(Beginning of Input data)

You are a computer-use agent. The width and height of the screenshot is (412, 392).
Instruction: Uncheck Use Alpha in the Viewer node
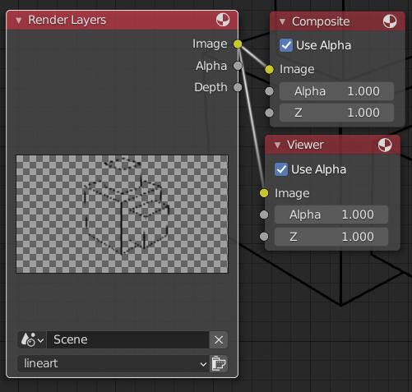point(281,169)
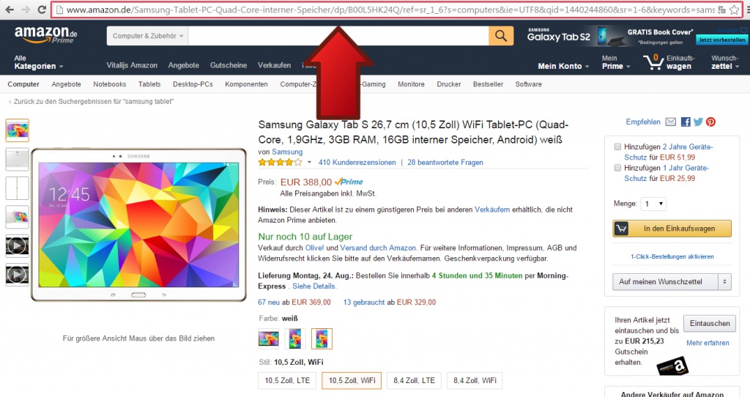Share product via email envelope icon
Viewport: 750px width, 397px height.
click(670, 122)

(End of Input data)

Work item:
A verbatim copy of every entry is wanted; the pictures stay out of it.

Task output:
You are a computer-use agent. The width and height of the screenshot is (412, 392).
Instruction: Uncheck Use Alpha in the Viewer node
point(281,169)
Share product via email envelope icon
Viewport: 750px width, 397px height.
click(670, 122)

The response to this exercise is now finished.